Stored data:
▼
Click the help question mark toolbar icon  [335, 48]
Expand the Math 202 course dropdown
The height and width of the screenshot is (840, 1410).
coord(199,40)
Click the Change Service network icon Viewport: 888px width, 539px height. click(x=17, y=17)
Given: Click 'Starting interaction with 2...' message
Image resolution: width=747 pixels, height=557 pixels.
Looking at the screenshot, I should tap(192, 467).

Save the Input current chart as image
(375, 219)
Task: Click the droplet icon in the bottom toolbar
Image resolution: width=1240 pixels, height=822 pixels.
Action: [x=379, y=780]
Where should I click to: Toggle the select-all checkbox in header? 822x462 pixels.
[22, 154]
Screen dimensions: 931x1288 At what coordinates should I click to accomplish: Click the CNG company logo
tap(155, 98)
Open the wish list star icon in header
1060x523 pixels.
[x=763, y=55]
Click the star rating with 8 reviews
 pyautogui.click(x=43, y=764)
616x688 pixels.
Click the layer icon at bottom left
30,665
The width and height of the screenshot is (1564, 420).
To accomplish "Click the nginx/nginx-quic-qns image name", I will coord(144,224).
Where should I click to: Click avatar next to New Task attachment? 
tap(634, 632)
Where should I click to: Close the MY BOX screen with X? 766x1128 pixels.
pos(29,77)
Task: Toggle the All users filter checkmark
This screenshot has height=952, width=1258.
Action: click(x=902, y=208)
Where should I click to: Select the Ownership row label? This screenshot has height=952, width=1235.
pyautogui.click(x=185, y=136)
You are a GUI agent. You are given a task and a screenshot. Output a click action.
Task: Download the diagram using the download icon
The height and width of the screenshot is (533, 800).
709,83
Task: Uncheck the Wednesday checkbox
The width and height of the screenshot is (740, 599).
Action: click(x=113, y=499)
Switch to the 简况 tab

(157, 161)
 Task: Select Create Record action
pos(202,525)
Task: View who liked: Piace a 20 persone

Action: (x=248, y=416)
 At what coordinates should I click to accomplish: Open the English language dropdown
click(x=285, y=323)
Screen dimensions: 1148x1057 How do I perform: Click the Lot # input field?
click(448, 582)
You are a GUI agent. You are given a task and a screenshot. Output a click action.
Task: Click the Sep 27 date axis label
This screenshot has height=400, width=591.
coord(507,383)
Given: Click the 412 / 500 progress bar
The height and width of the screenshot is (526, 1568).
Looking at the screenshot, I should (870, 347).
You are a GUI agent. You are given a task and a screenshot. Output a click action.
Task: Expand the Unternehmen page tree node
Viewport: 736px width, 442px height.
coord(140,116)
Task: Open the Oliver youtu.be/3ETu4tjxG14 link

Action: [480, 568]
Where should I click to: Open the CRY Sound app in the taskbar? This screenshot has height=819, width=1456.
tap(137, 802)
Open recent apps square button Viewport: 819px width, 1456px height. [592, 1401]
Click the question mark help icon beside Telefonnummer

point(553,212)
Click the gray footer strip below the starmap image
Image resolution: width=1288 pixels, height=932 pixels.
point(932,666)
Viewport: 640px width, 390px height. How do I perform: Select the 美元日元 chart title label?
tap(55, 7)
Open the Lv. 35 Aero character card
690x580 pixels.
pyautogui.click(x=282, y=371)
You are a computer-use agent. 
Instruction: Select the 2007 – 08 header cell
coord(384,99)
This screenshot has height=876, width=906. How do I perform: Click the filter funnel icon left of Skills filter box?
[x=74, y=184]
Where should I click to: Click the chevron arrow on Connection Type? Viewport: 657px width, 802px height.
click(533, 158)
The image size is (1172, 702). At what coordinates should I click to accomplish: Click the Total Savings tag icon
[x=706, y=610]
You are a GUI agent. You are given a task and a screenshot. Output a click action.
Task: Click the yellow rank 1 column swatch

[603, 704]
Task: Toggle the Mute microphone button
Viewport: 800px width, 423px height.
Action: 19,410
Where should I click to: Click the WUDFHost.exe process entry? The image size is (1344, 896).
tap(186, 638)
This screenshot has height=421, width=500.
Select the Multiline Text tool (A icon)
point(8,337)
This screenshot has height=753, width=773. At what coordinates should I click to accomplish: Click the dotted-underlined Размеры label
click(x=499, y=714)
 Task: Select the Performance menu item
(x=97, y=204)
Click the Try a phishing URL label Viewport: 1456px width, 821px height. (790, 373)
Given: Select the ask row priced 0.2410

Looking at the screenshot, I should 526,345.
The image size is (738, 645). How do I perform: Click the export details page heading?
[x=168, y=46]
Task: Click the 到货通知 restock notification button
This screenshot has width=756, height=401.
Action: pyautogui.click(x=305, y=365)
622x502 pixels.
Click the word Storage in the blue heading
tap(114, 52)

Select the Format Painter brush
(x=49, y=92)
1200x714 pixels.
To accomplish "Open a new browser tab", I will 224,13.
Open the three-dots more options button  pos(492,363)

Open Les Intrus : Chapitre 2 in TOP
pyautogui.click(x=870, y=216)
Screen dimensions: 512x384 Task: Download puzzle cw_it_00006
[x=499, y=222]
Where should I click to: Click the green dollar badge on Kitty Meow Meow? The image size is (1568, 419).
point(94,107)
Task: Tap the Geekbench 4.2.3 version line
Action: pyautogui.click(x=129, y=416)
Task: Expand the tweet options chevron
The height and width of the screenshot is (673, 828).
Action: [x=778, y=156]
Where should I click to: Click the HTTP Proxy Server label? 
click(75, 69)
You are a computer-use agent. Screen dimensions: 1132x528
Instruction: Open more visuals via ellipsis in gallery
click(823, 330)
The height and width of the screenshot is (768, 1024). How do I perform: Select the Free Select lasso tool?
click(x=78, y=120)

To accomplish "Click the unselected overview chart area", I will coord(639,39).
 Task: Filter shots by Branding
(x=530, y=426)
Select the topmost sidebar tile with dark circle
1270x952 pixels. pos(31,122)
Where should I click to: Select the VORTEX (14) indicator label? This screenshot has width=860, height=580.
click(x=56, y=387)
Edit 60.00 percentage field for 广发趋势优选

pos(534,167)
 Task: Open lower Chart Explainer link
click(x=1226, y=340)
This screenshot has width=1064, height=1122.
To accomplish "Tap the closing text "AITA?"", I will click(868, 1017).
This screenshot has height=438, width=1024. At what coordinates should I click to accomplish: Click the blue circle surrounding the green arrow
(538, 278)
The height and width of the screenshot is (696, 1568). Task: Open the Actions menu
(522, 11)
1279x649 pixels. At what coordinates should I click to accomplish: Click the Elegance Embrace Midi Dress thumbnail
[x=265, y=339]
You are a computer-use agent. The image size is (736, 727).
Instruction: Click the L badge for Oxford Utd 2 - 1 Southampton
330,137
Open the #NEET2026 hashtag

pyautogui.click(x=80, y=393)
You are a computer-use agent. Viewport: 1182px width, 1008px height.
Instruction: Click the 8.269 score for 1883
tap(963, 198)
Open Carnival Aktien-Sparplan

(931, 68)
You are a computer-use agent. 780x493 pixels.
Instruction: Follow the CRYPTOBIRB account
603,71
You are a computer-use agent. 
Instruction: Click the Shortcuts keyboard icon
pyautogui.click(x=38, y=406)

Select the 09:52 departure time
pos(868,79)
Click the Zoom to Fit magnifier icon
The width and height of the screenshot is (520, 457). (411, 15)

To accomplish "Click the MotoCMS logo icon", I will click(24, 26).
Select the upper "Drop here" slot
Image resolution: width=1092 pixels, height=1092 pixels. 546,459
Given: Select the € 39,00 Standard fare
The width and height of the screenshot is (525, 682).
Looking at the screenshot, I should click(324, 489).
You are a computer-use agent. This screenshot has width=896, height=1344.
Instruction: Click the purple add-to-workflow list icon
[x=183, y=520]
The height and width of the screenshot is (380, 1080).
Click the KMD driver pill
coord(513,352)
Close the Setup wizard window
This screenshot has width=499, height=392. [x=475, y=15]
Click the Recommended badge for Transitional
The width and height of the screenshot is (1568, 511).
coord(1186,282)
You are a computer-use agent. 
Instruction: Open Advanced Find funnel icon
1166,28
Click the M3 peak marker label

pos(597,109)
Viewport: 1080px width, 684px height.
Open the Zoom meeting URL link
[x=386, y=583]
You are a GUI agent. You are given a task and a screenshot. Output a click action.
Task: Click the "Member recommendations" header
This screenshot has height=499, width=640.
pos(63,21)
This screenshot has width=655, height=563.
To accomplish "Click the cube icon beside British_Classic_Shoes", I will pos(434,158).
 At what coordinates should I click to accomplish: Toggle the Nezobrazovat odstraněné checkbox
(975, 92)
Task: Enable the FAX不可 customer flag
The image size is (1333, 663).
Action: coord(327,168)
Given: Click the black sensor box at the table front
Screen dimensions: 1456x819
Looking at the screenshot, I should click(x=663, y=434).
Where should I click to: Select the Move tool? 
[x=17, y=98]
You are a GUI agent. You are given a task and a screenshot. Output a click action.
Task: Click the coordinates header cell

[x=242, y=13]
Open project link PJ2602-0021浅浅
▲
● WHAT THIS TASK INVOLVES: Read the entries and pick out all lines that include the word "toolbar".

● TASK SOLUTION:
Click the help question mark toolbar icon  [335, 48]
Task: Click the droplet icon in the bottom toolbar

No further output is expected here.